Because that’s what happened. In the mid-1980s I lived in a four story Victorian that was a little bit famous because it was the cover shot of a coffee table book called ‘Painted Ladies.” The building was full of shenanigans and rock bands, it featured a rotating cast of six roommates, and we rented it from an older guy who was a singer in a Rolling Stones cover band that, astonishingly, still plays around town today. Early in my tenure there a guy named Bill knocked on my door for all the world like an old traveling encyclopedia sales person, and handed me a record by a band called They Might Be Giants.

In fact, he was a friend of a friend of my sister, and he’d heard I wrote about music — which I did, two paragraphs a time for 10$ a pop, for the Bay Guardian, where I also (hand me my cane, children!) typeset two days a week.

Those were simpler times you see – so simple that I was able to make rent on that little amount of work – and I played said record instantly, not having yet been overrun with product by the six major labels which would soon be sending me 24,000 new releases a year in cardboard mailers that would end up making our recycling bin a huge problem every week.
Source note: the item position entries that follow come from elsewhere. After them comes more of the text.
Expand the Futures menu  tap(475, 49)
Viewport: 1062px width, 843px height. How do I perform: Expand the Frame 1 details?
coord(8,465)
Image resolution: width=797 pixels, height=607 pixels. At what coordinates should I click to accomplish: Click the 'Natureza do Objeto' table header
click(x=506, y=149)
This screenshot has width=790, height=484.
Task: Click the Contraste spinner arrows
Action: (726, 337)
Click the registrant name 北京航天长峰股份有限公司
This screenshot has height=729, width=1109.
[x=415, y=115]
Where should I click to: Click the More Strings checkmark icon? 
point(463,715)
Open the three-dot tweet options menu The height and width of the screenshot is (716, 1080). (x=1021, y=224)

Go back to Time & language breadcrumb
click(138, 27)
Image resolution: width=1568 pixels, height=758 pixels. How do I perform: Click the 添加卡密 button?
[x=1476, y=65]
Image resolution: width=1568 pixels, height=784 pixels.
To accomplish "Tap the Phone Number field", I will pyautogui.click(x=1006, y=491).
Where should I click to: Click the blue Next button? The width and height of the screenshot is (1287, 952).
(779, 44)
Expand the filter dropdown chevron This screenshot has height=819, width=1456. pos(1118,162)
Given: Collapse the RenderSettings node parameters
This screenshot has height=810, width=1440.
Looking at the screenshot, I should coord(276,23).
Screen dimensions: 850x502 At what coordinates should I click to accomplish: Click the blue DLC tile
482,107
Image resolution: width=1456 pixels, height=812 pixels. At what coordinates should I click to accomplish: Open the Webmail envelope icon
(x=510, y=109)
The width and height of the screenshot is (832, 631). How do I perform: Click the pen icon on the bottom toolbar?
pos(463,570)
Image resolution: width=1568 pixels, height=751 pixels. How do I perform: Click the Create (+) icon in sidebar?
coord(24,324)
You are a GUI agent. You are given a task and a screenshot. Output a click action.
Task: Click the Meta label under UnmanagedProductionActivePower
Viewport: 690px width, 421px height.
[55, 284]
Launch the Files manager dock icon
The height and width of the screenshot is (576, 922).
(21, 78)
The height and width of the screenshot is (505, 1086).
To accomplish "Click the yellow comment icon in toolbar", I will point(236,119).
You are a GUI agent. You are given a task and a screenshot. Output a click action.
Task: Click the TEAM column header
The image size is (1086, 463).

I loved the record the minute I heard it, especially the song “Don’t Let Start,” which it’s spelt out chorus: “do I need apostrophe T need this torture?”

From that time forward, They Might Be Giants became connected to some of my favorite memories, like  the time only a few years later, by which time I was established as a real rock critic, and my friend Glenn pulled his car over to the side of the road, in Hoboken, by the Hudson and made me listen to the demo for the song “Birdhouse In Your Soul." We were on our way to see a Butthole Surfers show at ABC No Rio, and to this day I can remember sitting there listening by the side of the while the sun set over Manhattan. Wait (I thought): did they just reference “Medea?” Did they just rhyme “The Longines Symphonette?” Is this a song about an ambitious nightlight that longs to be a lighthouse, so that it can illuminate more things, or is it actually a metaphor for friendship, love and caution?

I voted for the latter. Now, as previously observed herein, no band likes to be called quirky, a word that surely has been applied to TMBG more than any other. But to me they aren’t; indeed, they aren’t even funny or comic or nerdy, despite having an audience that can shout out the 14th president of the United States without resorting to google. To me, they are simply nonpareil. I am not joking when I say that I believe that “Birdhouse In Your Soul” stands as one of the best songs of the 20th century, alongside giants like “Will The Circle Be Unbroken,” “What A Wonderful World” and “Summertime" and “Thunder Road.”

Like those songs, which meld sunny thoughts with an unstoppable melodic poignancy, They Might Be Giants actually have their dark side. "I use my outside voice because I have no choice," they sing on their newest LP "I Like Fun," and a similar risible tension, lying somewhere between tunefulness and ire, pervades songs like “Bluebeard’s Wife,” in which the murdered remains of one of that pirate’s victims reflects on the ways she should have conducted her relationship with him, or “Lake Monsters,” which ends with the observation that there’s no hypnosis like a mass hypnosis – “because a mass hypnosis isn’t happening.” Oh isn't it?

"I Like Fun" continues an impressive streak for a 30 plus year old band, as did their performance at the Fillmore, that is, by pleasing both my daughter and I. Have you ever thought that the reason so many bands have slumps or get boring as they age is because they only have a certain amount of words and notes and ideas to use, and they’ve used them up? They Might Be Giants store of the same is seemingly unlimited. I mean, think about it. Most pop songs are about love and loss, emo-y shit like that. But if you can write a song about the eternal soul masquerading as a child’s nightlight, then you are simply never going to run out of material.